__Exercise A__. Copy from "Belgium and Russia" to "from their shelves." in the article on the E. coli cucumber outbreak below, keeping its exact wording.
__Exercise B__. Extend the article on the E. coli cucumber outbreak, not the listing, picking up right after its final sentence.

(Provided passage)

Belgium and Russia have banned the import of vegetables from Spain, which is believed to be the source of at least some of the contaminated cucumbers. Madrid released a response saying it would seek financial compensation from the European Union for lost sales.
European health officials said there was currently no indication that raw milk or meat is associated with the outbreak. As a safety precaution, many German supermarkets and shops removed all Spanish-grown vegetables from their shelves.
Spain in turn has hotly denied that its cucumbers were the cause of the outbreak and said it would seek compensation from the European Union for the “enormous damage” to its agriculture industry. Belgium said it was blocking cucumber imports from Spain, while Russia said it was banning vegetable imports from both Spain and Germany. The Netherlands, which usually exports vast amounts of vegetables to Germany, said sales had significantly dropped. German farmers also said consumers were boycotting their vegetables.
German Consumer Affairs Minister Ilse Aigner held emergency talks with Health Minister Daniel Bahr and regional state representatives, telling reporters the cucumber crisis has “taken a European dimension”. Burger said the source of the contamination had not been definitively identified. Last week his organization said a study had shown that all those affected had eaten significantly above-average amounts of tomatoes, lettuce and cucumbers.
After more than two weeks after the food poisoning outbreak was first reported in northern Germany, the number of confirmed and suspected cases has reached 1,200, according to the local media reports. The Robert Koch Institute (RKI), Germany’s national disease institute, said three deaths have been officially linked to the bacteria, but “in total about a dozen people have died according to regional authorities”. Later Monday afternoon these authorities announced two more deaths related to the cucumber crisis, that of a woman of 50 and a man of 75, bringing the death toll related to the cucumber bacteria crisis to at least 14.
The Stockholm-based European Centre for Disease Prevention and Control has described the outbreak of the strain of E. coli as “one of the largest worldwide and the largest ever reported in Germany”. Authorities in Germany warned against eating raw vegetables after traces of the bacteria were found on organic cucumbers from Spain last week.

(End Provided passage)
(Dataset extract)

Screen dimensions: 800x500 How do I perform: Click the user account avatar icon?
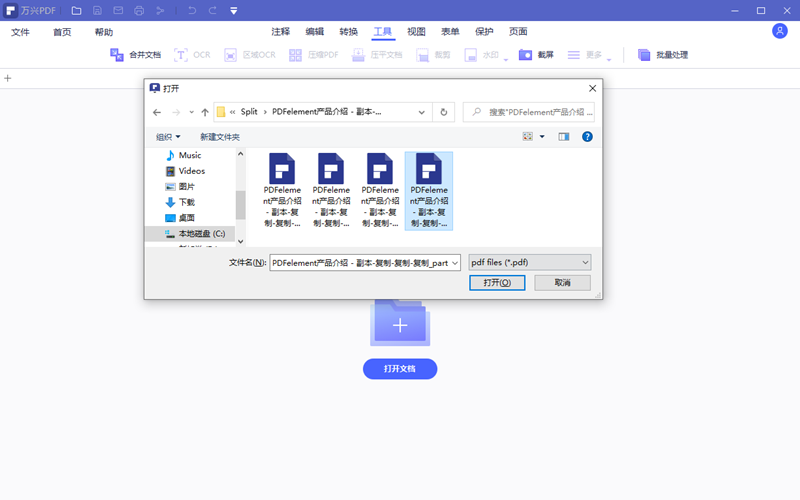(780, 31)
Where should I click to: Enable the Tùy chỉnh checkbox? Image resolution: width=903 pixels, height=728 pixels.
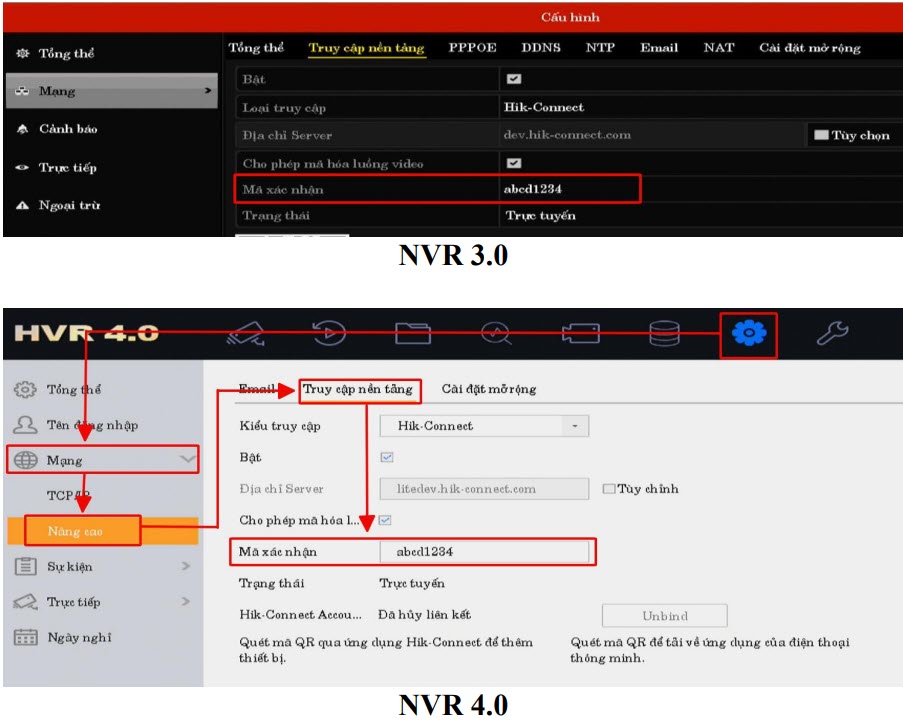(609, 489)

(End Dataset extract)

__Exercise output A__.
Belgium and Russia have banned the import of vegetables from Spain, which is believed to be the source of at least some of the contaminated cucumbers. Madrid released a response saying it would seek financial compensation from the European Union for lost sales.
European health officials said there was currently no indication that raw milk or meat is associated with the outbreak. As a safety precaution, many German supermarkets and shops removed all Spanish-grown vegetables from their shelves.

__Exercise output B__.
But officials said they are unsure what caused the sudden outbreak of enterohaemorrhagic E. coli (EHEC) which can result in full-blown haemolytic uraemic syndrome (HUS), a disease that causes bloody diarrhea and serious liver damage and possible death.
The outbreak has hit countries including Britain, Denmark, Sweden and the Netherlands, but most these cases appear to involve people who had recently traveled to or from Germany. Jan Galle, director of the Luedenscheid clinic in western Germany, issued this statement to ZDF public television “Normally we see about 1,000 cases per year, but we’ve now had some 1,200 cases in just 10 days, and we know that this time the EHEC strain is especially virulent and resistant, and has led to a very high number of HUS cases.”
RKI has reported 329 confirmed HUS cases nationwide.
“Rapid identification of potential cases linked to this outbreak, within Germany or among persons who have traveled to Germany since the beginning of May, is essential to prevent the development of severe disease,” the European disease control center said in a statement Monday.
Monday evening, a spokeswoman for the Eppendorf University Clinic in Hamburg, where most cases are being treated, stated that “We have 61 adults hospitalized, 21 in intensive care.” The clinic has also appealed to the public for more blood donations, after the spokeswoman stated “We are using between 500 and 700 bags of plasma per day, compared to 60 normally. We’re running out of supplies.”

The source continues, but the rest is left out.